Supplied records:
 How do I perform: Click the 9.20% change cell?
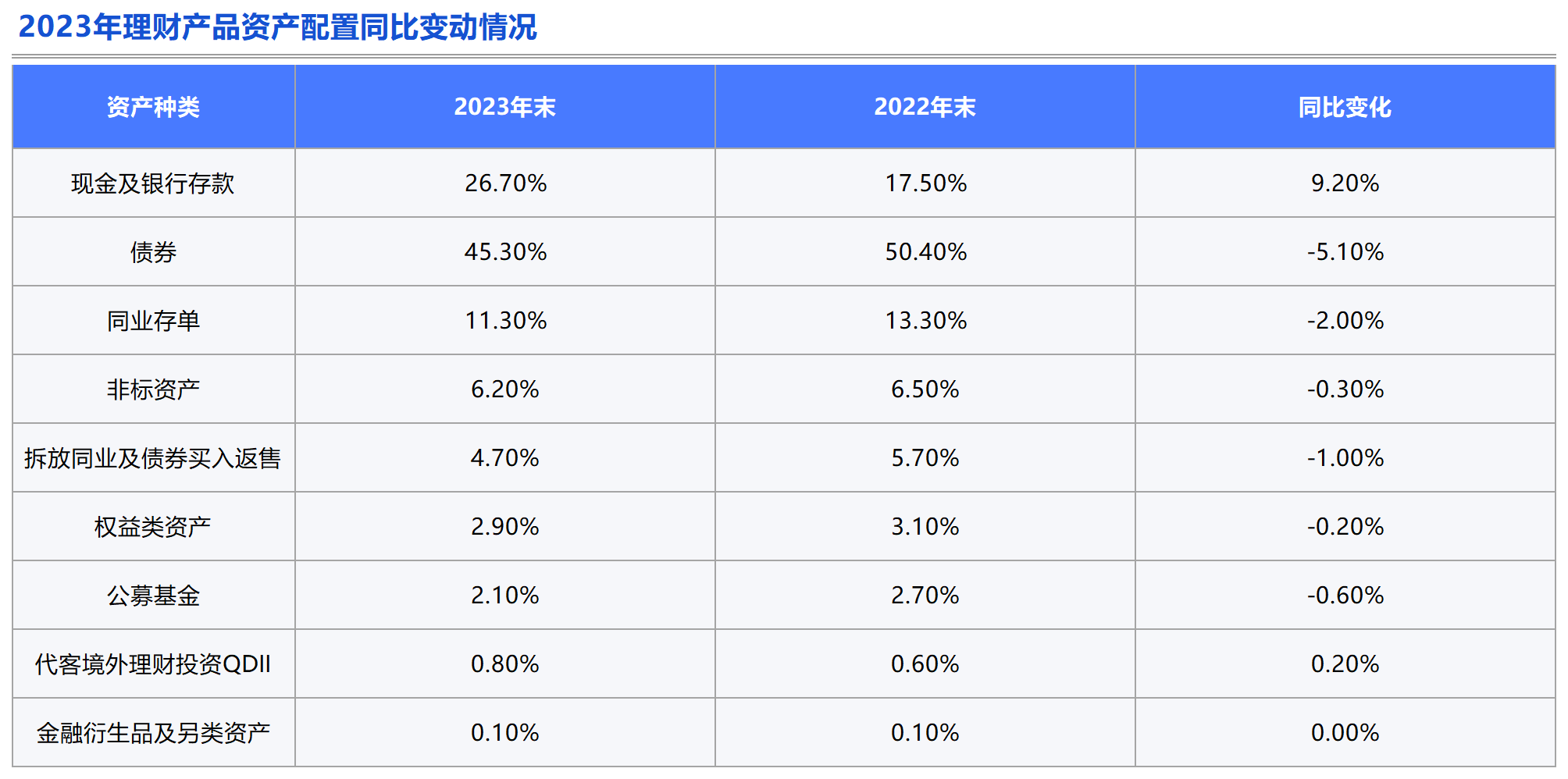(1345, 183)
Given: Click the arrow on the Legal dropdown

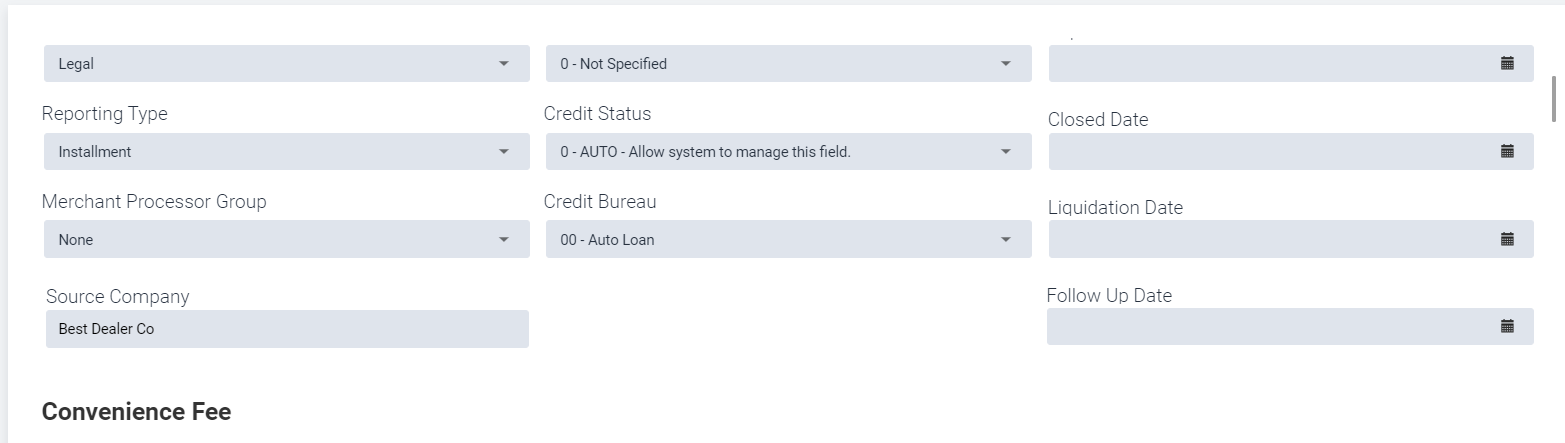Looking at the screenshot, I should [x=503, y=64].
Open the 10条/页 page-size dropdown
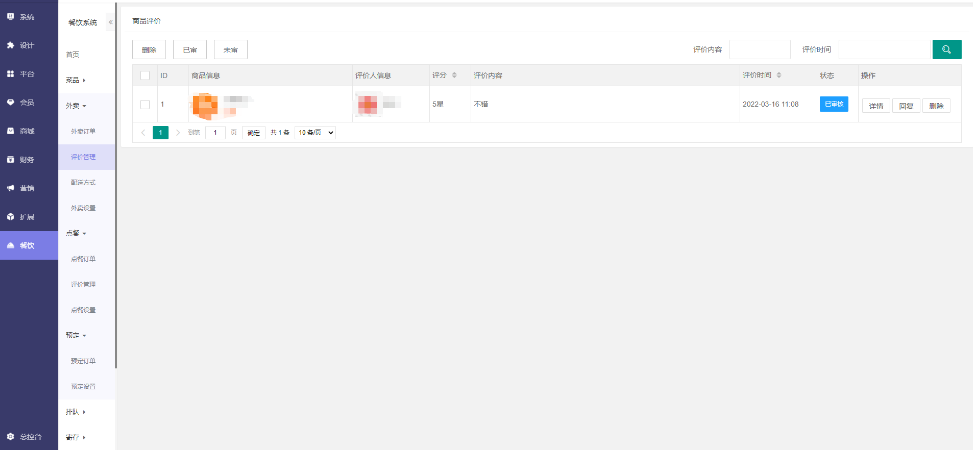Image resolution: width=973 pixels, height=450 pixels. point(315,132)
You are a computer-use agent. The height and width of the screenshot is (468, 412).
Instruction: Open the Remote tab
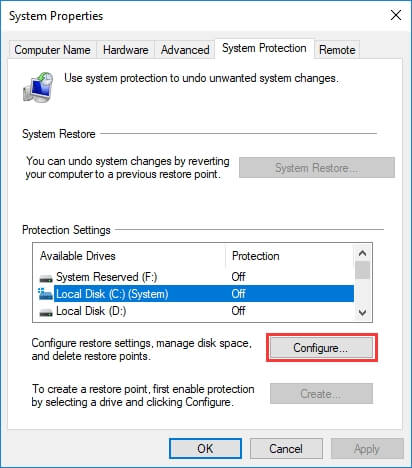pos(337,50)
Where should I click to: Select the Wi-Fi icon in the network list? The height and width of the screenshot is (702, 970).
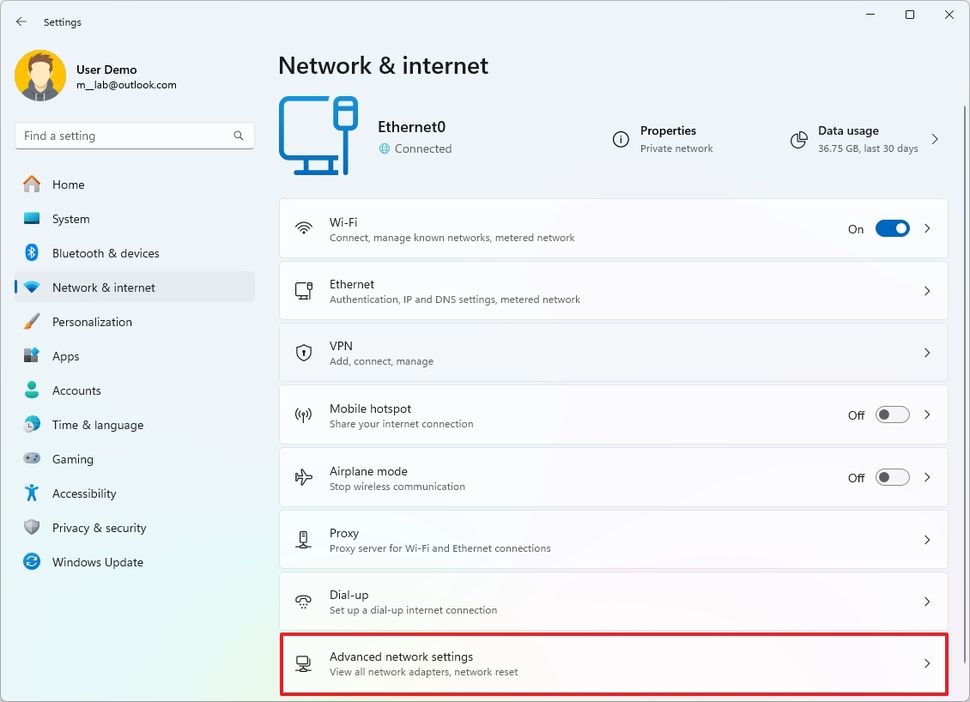pos(304,228)
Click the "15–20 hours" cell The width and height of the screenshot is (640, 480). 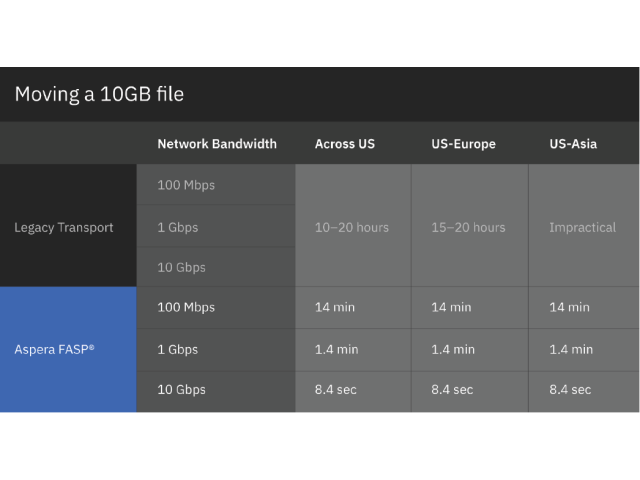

What to produce: Only the lines from the one containing "Instruction: Open the Remote tab" through the end of the listing above should be reproduced, exactly as they stand. Leave the pictures out.

Your solution:
Instruction: Open the Remote tab
pos(337,50)
Where should I click to: Select the Wi-Fi icon in the network list? The height and width of the screenshot is (702, 970).
pos(304,228)
Click the "15–20 hours" cell The width and height of the screenshot is (640, 480). 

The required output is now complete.